* Required actions:
A. In the locum tenens passage below, give again the stretch from "Temporary doctors /" through "a necessary service." word for word.
B. Answer these from the locum tenens passage below:
(i) For how long do medical offices typically hire short-term doctors?
(ii) What forms do hospitals still issue to their contractors?
(iii) What does the IRS want to make the doctors, in relation to the hospitals they work for?

* Quoted passage:
+ + + + +

A similar, though low-tech, practice in the medical profession known as locum tenens increases people’s access to doctors and helps tamp down health care costs. However, the Internal Revenue Service may effectively end locum tenens, claiming (though offering no evidence) that the practice could help doctors to cheat on their taxes.
Temporary doctors / Locum tenens is a formal market for doctors employed on a temporary basis. While the vast majority of doctors employed by hospitals have a long-term contract, many medical offices find it necessary or convenient to also hire some doctors short-term, typically for a few weeks at a time. Hospitals use locum tenens to cover for doctors on vacation or to plug a hole between a resignation and a new hire. Sometimes it makes sense for hospitals experiencing a surge in demand to hire a series of doctors on short-term contracts rather than make a costly commitment to permanently add a new doctor to their staff. In rural, out-of-the-way markets, recruiting a full-time specialist can be quite difficult to pull off; bringing in someone for a week or two a month might be the only viable way to supply a necessary service.
On the supply side, it is easy to see why this model might be attractive for a semi-retired doctor. Rather than have a 40-hour-a-week job with regular on-call hours, a locum tenens could limit himself to working a week or two a month.
Tax evasion? / The problem is the IRS does not like how hospitals go about securing these doctors. Hospitals typically contact a locum tenens firm that has a stable of doctors on its roster and the company essentially acts as a middleman to place a doctor with a hospital. The hospital pays a fee to the locum tenens firm and treats the doctor as an independent contractor. The IRS claims that doctors acting as independent contractors may underreport the taxes they owe to the government, and wants to change the nature of the contract to make the doctors full-fledged employees of any hospital they work for.
However, the IRS has trouble explaining how this tax larceny might work. The hospitals still issue 1099s to their contractors. And hospitals are large information reporters, not small mom-and-pop firms that might bungle their accounting or be tempted to not report and abet tax fraud. Besides, what benefit would hospitals or locum tenens providers gain from misreporting? If hospitals cannot be trusted to issue 1099s, who can the government trust?
Nonetheless, the IRS wants to force hospitals to turn these short-term doctors into full-time employees for a short period of time. And the hospitals would incur a significant cost to do so. For starters, they must put the doctors on the hospital payroll, which may qualify the doctors for the hospitals’ full panoply of employee benefits, including 401k, health insurance, and myriad and sundry other benefits that someone coming in for a handful of weeks likely would not use. Further, hospitals may have to include the doctors in the hospital’s existing pay scale, instead of tailoring compensation to the preferences of the temporary fill-in. This convoluted stricture makes being a doctor on short-term employ much less attractive for many doctors seeking such positions. The transaction becomes much more burdensome and complicated, with the middleman locum tenens firm (and the benefit it supplies) essentially shoved aside.
If the government really thinks that tax evasion is a problem in this profession, there are easier ways to fix it besides eradicating an entire market.

+ + + + +

* Listed records:
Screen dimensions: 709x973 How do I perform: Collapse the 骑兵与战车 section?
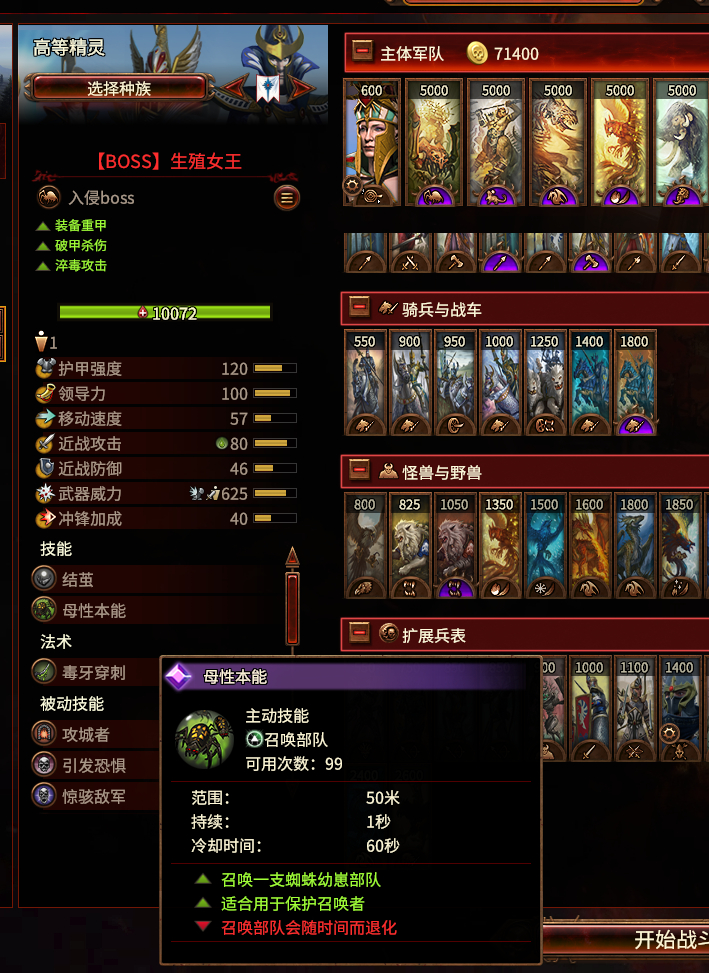[x=360, y=307]
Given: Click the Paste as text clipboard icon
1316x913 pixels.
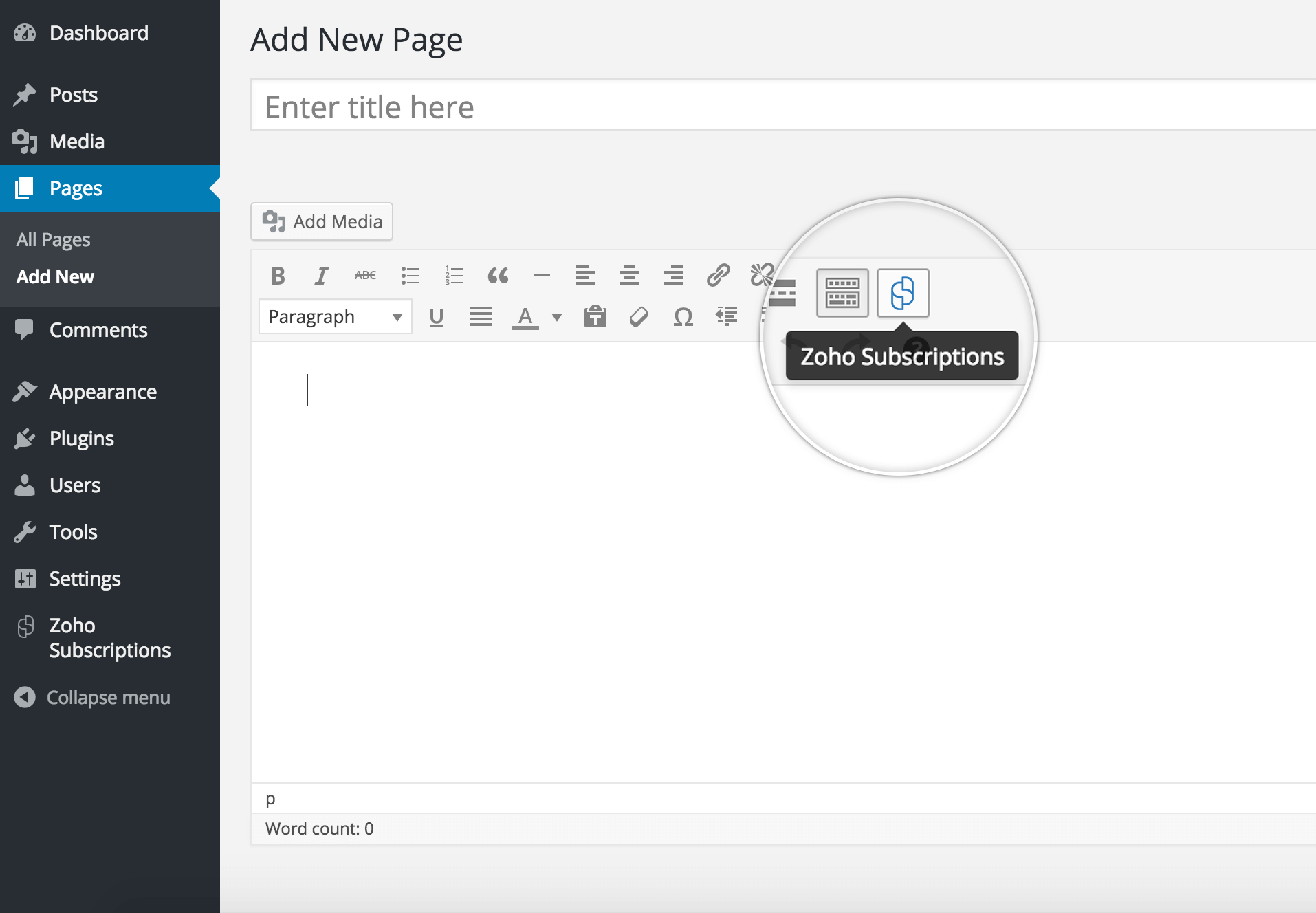Looking at the screenshot, I should click(x=595, y=317).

+ + + + +

* Answers per task:
A.
Temporary doctors / Locum tenens is a formal market for doctors employed on a temporary basis. While the vast majority of doctors employed by hospitals have a long-term contract, many medical offices find it necessary or convenient to also hire some doctors short-term, typically for a few weeks at a time. Hospitals use locum tenens to cover for doctors on vacation or to plug a hole between a resignation and a new hire. Sometimes it makes sense for hospitals experiencing a surge in demand to hire a series of doctors on short-term contracts rather than make a costly commitment to permanently add a new doctor to their staff. In rural, out-of-the-way markets, recruiting a full-time specialist can be quite difficult to pull off; bringing in someone for a week or two a month might be the only viable way to supply a necessary service.

B.
(i) Typically for a few weeks at a time.
(ii) 1099s.
(iii) Full-fledged employees of any hospital they work for.